- _WORK TASK_
All of the data, from the first line to the last, should be reproduced without alteration.

____

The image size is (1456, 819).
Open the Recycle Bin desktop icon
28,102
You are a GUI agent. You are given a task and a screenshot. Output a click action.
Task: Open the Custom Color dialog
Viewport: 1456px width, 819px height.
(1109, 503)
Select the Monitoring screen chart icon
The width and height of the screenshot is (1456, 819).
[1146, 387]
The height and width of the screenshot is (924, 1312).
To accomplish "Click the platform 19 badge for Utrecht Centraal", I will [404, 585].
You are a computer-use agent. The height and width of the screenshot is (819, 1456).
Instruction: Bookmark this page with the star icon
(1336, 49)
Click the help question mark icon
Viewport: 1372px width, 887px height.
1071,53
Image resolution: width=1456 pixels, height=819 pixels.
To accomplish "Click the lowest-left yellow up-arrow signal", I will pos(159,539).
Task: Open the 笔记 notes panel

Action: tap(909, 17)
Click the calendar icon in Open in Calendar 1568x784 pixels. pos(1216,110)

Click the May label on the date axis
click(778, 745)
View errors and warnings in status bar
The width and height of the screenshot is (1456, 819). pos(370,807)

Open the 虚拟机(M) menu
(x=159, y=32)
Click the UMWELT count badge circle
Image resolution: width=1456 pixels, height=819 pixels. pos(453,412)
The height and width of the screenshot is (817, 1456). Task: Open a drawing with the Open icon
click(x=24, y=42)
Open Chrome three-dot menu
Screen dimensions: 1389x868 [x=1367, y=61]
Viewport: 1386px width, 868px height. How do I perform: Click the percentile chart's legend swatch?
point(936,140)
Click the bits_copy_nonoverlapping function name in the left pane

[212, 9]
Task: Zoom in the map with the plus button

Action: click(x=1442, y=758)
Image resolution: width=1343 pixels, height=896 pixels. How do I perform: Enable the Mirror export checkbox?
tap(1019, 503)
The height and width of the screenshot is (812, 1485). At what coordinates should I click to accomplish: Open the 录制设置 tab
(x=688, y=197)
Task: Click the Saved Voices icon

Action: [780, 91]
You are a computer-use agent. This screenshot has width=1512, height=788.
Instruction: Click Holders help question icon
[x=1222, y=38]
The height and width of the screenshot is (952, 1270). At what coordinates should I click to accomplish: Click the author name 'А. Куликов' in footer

____

- _EXERCISE RESPONSE_
The image size is (1456, 819).
Open the Recycle Bin desktop icon
28,102
You are a GUI agent. You are given a task and a screenshot. Output a click action.
Task: Open the Custom Color dialog
Viewport: 1456px width, 819px height.
(1109, 503)
Select the Monitoring screen chart icon
The width and height of the screenshot is (1456, 819).
[1146, 387]
The height and width of the screenshot is (924, 1312).
To accomplish "Click the platform 19 badge for Utrecht Centraal", I will [404, 585].
You are a computer-use agent. The height and width of the screenshot is (819, 1456).
Instruction: Bookmark this page with the star icon
(1336, 49)
Click the help question mark icon
Viewport: 1372px width, 887px height.
1071,53
Image resolution: width=1456 pixels, height=819 pixels.
To accomplish "Click the lowest-left yellow up-arrow signal", I will pos(159,539).
Task: Open the 笔记 notes panel

Action: tap(909, 17)
Click the calendar icon in Open in Calendar 1568x784 pixels. pos(1216,110)

Click the May label on the date axis
click(778, 745)
View errors and warnings in status bar
The width and height of the screenshot is (1456, 819). pos(370,807)

Open the 虚拟机(M) menu
(x=159, y=32)
Click the UMWELT count badge circle
Image resolution: width=1456 pixels, height=819 pixels. pos(453,412)
The height and width of the screenshot is (817, 1456). Task: Open a drawing with the Open icon
click(x=24, y=42)
Open Chrome three-dot menu
Screen dimensions: 1389x868 [x=1367, y=61]
Viewport: 1386px width, 868px height. How do I perform: Click the percentile chart's legend swatch?
point(936,140)
Click the bits_copy_nonoverlapping function name in the left pane

[212, 9]
Task: Zoom in the map with the plus button

Action: click(x=1442, y=758)
Image resolution: width=1343 pixels, height=896 pixels. How do I perform: Enable the Mirror export checkbox?
tap(1019, 503)
The height and width of the screenshot is (812, 1485). At what coordinates should I click to accomplish: Open the 录制设置 tab
(x=688, y=197)
Task: Click the Saved Voices icon

Action: [780, 91]
You are a computer-use agent. This screenshot has width=1512, height=788.
Instruction: Click Holders help question icon
[x=1222, y=38]
The height and width of the screenshot is (952, 1270). At what coordinates should I click to accomplish: Click the author name 'А. Куликов' in footer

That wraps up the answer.